Un Dios necesario

11825951 2025-04-12
Un Dios necesario

Un paseo por la ciudad se convierte a veces en una oportunidad para encontrar lo inesperado. Me llama la atención una lacónica leyenda escrita con spray sobre la puerta de una iglesia cerrada y abandonada que dice en dos palabras: Dios existe. A pesar de la clausura del culto, el creyente que lo escribió necesita convencer o convencerse de lo que afirma. Pero también de que Dios no necesita iglesias para manifestarse porque está en todas partes. No obstante, si Dios no necesita templos, procesiones o imágenes para mostrarse entre los hombres, tampoco es necesario un letrero que lo afirme o que lo niegue como el necio en su corazón. Lo lógico en estos tiempos habría sido escribir que Dios está ausente.

La afirmación de la existencia de Dios se hace no sobre cualquier pared sino sobre la puerta de un templo vacío y tal hecho no deja de ser muy simbólico y muy expresivo de la decadencia o la crisis de la fe y de la Iglesia. Una Iglesia que tiene que recurrir a grandes actos públicos para intentar recuperar inútilmente a los fieles que abandonaron los lugares de culto y que dieron la espalda a Dios. Una Iglesia que está lejos de la espiritualidad y a merced de las cosas mundanas. Una Iglesia que ha huido de la omnipresencia de Dios. Una Iglesia que me recuerda la conducta de Jonás.

Dios tenía un plan para él: dirigirse a Nínive y anunciar entre sus calles la amenaza de destrucción si sus habitantes no abandonaban su inmoralidad, su violencia y su codicia. Conociendo la voluntad divina Jonás se niega a cumplirla con la excusa de la gentilidad de los ninivitas, y ante la insistencia de Dios huye de su presencia y se embarca hacia Tarsis. Pero al poco de navegar el barco zozobra en medio de un mar agitado. Sus compañeros de viaje le piden que rece a su Dios y Jonás, asumiendo su culpa, ordena que le arrojen al mar que de inmediato se calma. Engullido por una ballena se aloja en su vientre durante tres días con sus noches; y en medio de aquella tenebrosa soledad y de su insondable silencio, implora a Dios perdón por su desobediencia prometiendo cumplir su misión. Y el pez lo vomita a tierra. Su muerte es su renacimiento.

Jonás acepta ir a Nínive para anunciar una destrucción de la ciudad que al final no se lleva a cabo. Así pues, la profecía resulta fallida porque Dios perdona a los ninivitas arrepentidos. Jonás se siente frustrado. Su esfuerzo ha sido en vano. Acaso Dios se ha servido de él como un falso profeta Y Jonás, humillado, se irrita y prefiere la muerte. No acepta ni ha comprendido la función que le ha sido asignada y por esa razón el suicidio al que apela es la forma de su frustración como profeta. De un hombre que no ha aceptado su nimiedad y el poder misericordioso de Dios. Se considera un ser que se basta a sí mismo. Va anunciando la palabra de Dios pero una vez que la voluntad divina se opone a sus ideas se rebela contra ella. Jonás es un hombre de nuestro tiempo. Cree haber sustituido a Dios y por eso lo niega.

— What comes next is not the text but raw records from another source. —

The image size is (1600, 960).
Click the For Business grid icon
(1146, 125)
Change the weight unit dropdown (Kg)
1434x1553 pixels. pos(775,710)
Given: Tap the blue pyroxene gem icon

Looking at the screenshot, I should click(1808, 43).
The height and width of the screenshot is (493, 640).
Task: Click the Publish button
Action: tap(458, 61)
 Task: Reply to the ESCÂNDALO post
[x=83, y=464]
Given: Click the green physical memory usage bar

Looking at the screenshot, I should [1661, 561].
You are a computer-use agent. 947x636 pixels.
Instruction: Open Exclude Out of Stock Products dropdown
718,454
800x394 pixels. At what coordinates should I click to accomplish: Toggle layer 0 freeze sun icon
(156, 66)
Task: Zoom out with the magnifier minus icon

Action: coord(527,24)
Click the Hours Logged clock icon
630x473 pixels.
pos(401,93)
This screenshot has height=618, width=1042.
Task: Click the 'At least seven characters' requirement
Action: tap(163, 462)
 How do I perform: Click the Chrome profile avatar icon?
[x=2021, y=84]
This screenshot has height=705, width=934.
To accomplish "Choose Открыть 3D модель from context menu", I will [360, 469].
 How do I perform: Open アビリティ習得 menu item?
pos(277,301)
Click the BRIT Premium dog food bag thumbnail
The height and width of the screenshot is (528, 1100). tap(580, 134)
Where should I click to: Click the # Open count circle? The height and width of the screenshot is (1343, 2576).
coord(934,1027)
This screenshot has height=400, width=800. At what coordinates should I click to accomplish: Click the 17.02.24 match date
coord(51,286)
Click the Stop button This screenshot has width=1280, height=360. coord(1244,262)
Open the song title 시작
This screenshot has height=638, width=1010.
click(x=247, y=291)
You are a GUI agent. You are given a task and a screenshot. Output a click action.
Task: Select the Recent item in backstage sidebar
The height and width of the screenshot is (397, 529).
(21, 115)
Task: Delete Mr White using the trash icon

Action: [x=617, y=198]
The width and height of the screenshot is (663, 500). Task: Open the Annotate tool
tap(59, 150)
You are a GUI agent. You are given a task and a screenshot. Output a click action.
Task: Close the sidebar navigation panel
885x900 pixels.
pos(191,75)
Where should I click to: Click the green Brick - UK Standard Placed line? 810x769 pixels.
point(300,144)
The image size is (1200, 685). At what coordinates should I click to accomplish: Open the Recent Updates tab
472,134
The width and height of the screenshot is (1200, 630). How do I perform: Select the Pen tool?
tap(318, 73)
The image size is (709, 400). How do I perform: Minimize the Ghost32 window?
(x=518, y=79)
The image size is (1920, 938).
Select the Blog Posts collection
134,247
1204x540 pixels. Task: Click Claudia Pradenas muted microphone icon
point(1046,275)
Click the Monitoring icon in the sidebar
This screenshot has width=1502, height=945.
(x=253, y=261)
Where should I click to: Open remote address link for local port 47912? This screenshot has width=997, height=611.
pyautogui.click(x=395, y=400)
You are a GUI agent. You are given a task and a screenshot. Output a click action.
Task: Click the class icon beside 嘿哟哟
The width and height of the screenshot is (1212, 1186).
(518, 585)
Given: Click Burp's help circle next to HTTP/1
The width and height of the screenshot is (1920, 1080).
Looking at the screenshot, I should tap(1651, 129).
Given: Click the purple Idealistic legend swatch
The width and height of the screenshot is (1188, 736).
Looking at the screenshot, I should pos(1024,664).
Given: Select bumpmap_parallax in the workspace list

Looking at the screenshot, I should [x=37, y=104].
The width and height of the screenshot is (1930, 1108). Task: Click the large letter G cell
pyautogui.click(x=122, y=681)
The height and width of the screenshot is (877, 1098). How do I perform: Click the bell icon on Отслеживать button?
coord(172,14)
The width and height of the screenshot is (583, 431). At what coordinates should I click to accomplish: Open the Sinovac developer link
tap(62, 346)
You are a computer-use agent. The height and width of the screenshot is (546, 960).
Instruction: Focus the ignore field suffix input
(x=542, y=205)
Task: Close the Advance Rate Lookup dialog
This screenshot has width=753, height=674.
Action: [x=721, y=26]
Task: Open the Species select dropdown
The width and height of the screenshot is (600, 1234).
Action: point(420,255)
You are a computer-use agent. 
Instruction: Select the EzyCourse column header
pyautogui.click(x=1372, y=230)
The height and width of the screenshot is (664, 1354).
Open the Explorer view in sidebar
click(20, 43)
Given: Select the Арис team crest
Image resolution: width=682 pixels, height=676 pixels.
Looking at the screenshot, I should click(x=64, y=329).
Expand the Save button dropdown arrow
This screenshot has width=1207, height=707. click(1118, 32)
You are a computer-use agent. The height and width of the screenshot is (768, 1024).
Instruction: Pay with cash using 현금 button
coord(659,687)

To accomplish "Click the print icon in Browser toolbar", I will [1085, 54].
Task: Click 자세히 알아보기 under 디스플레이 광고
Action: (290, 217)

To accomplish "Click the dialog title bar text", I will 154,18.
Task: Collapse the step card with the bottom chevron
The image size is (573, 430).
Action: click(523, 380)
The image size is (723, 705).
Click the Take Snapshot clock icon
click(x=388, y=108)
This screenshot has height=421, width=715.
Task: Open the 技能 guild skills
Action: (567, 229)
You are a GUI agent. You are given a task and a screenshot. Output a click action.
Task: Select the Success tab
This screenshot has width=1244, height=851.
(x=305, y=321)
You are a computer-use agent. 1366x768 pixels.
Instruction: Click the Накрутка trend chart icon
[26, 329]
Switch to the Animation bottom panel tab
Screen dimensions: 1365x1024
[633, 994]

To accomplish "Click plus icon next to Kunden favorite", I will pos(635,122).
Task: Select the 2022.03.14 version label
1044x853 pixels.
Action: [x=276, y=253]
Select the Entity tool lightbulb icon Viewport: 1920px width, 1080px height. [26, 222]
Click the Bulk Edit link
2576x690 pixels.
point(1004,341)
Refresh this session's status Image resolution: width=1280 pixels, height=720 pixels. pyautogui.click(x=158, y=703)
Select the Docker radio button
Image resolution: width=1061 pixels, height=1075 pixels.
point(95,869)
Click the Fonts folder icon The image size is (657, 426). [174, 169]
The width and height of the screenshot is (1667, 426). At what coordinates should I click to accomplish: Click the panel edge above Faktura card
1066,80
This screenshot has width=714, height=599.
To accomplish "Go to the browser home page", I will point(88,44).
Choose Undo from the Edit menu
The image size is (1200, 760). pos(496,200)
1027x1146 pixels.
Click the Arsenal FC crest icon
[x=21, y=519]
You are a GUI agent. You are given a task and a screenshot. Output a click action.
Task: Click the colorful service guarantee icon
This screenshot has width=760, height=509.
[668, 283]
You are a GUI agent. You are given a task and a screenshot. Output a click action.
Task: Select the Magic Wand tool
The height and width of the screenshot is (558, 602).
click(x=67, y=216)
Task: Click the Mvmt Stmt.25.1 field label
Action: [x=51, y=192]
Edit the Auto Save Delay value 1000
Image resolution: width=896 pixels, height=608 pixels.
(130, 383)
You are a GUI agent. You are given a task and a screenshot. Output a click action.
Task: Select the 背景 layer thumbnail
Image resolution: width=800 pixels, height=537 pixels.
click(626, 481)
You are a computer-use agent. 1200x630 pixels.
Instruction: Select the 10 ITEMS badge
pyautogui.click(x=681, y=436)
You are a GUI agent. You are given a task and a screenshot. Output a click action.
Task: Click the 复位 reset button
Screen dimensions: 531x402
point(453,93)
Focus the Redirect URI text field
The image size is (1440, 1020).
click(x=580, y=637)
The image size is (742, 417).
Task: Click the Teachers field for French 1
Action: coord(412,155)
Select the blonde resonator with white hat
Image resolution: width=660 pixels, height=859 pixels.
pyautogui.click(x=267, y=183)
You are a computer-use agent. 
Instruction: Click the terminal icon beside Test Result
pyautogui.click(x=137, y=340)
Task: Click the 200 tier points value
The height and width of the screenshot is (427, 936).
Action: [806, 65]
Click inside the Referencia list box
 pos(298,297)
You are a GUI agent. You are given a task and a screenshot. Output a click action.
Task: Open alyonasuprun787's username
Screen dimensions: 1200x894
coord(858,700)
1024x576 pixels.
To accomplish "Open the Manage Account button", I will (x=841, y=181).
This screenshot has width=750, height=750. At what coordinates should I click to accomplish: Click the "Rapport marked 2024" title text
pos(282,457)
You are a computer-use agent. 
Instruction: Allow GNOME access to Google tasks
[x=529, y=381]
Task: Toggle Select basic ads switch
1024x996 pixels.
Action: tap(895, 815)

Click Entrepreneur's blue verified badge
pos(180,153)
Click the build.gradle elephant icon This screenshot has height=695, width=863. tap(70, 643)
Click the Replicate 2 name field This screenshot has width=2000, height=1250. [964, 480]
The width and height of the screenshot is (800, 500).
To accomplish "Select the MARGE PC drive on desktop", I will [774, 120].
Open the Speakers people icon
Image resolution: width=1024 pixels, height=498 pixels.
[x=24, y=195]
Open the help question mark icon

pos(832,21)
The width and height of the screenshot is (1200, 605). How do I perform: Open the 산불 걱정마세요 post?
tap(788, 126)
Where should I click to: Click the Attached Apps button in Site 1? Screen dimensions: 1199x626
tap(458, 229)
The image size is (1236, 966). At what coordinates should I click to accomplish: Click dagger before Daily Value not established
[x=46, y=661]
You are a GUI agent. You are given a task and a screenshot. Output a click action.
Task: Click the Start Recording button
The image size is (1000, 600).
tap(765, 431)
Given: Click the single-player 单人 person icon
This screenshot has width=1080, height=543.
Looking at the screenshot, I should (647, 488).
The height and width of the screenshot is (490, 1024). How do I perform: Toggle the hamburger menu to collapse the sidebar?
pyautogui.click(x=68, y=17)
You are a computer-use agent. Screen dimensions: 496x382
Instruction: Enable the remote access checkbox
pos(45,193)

Nínive era un mundo sin Dios y el vacío que deja su ausencia sume al mundo en un caos y nada bueno presagia. Así lo han entendido muchos hombres de saber. En una ocasión, Javier Marías, durante una conversación informal con Umberto Eco, le confesó que todo el mal que sucede en el mundo procede del hecho de que los hombres ya no creen en Dios. Tiempo atrás, añadía Eco, los hombres estaban convencidos de que todos sus actos tenían al menos un espectador que nos comprendía o nos condenaba. Incluso al morir, cuando uno es olvidado, solo Dios nos recuerda y conoce nuestro nombre y nuestra vida.

En abril de 1961, Hannah Arendt recordó una conversación con Golda Meir que tuvo lugar durante los días del proceso a Eichmann. Lo que dijo la entonces ministra fue lo siguiente “Usted entenderá que, siendo yo socialista, naturalmente no creo en Dios. Creo en el pueblo judío”. “A mí –confesaba Arendt– estas palabras me parecieron escandalosas y tan absorta me dejaron que me quedé sin respuesta. Pero habría podido responderle: la grandeza de este pueblo brilló en una época en que creía en Dios, y creía en Él de tal manera, que su amor y su confianza hacia Él eran mayores que su temor ¿Y ahora este pueblo solo cree en sí mismo? ¿Qué bien puede derivarse de ello?”.

La leyenda del creyente anónimo sobre la puerta del templo vacío es una afirmación categórica pero también expresa una necesidad, la necesidad de Dios, para calmar nuestra inquietud, para reparar el mal del mundo, para recibir la muerte en paz.